Table 7 Parameters derived from the OPEA *Using the least squares method.
Parameter
Value
Y0
−0.015961±0.13891
Plateau
1.2394±0.14441
K
0.00011438±0.000036715
Half-time
6060
R2
0.94535
P value
∼0.10
Fig. 8 The OPEA model obtained over 13 flares. The blue filled circles
show each flare while the continuous red line shows the OPEA model
and the dotted red lines show the sensitivity range of the model.

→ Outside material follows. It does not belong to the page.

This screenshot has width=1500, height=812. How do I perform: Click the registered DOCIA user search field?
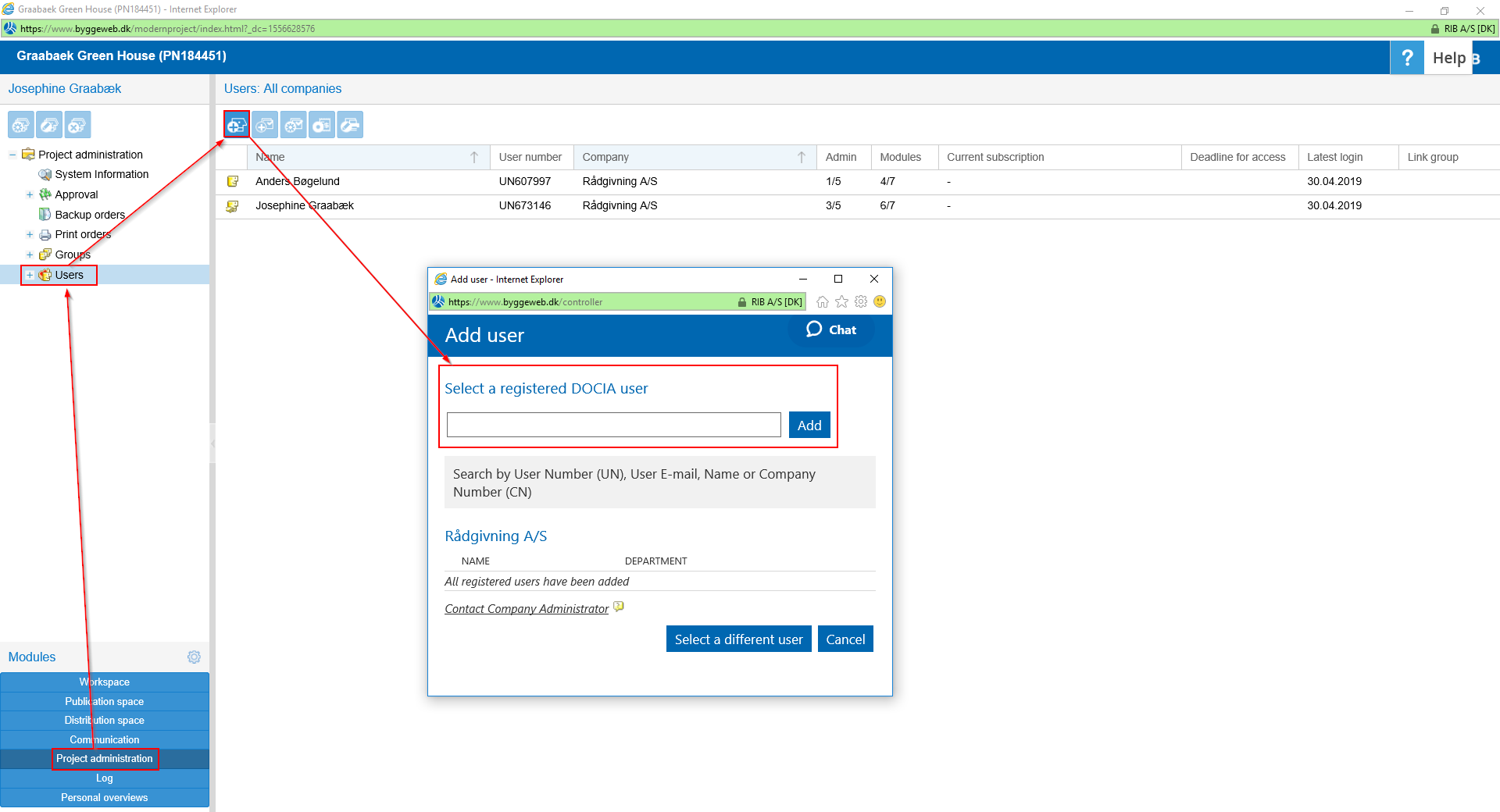(613, 426)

The color figure can be viewed online.
We tested the derived model by using method proposed by D’Agostino & Stephens (1986) to understand whether there
are any other functions to model the distribution of flare equivalent durations
on this plane. In this method, the probability value (P value), is found to be ≈
0.10, which means that there is no other function to model the distributions
(Motulsky 2007; Spanier & Oldham 1987).
Ishida et al. (1991) described a
frequency for the stellar flare activity as N1 = Σnf
/ΣTt, where Σnf is the total flare number detected in
the observations, while ΣTt is the total observing duration from the
beginning of the observing season to the end. In the case of KIC9451096 we find
the N1 frequency as 0.000368411 h-1 adopting the total
long cadence observing duration as 1470.2786 days from the times of the first
and last long cadence data points.
4. Summary and discussion
Photometric and spectroscopic analysis of KIC9451096 reveals that the system is
composed of an F5V primary and a K2V secondary star in a circular orbit with a
detached binary configuration. Medium resolution TFOSC spectra suggest that the
system has one third of the [Fe/H] of the Sun. Light curve modelling reasonably
represents the observations. However, we are able to catch the signals of additional
light variation, which is very weak compared to the variations due to the binarity
and eclipses, but still observable due to the very high precision of the
Kepler photometry.
We observe occasional flares and rotational modulation of the light curve residuals
from the eclipsing binary model. Considering the physical and atmospheric properties
of the components, we attribute these variations to the secondary component, which
is a perfect candidate for magnetic star spot activity with its deep convective zone
owing to its spectral type and very fast rotation caused by short orbital period. We
inspect rotational modulations of the residuals to trace the photometric period of
the secondary component, and analyze its flare characteristics.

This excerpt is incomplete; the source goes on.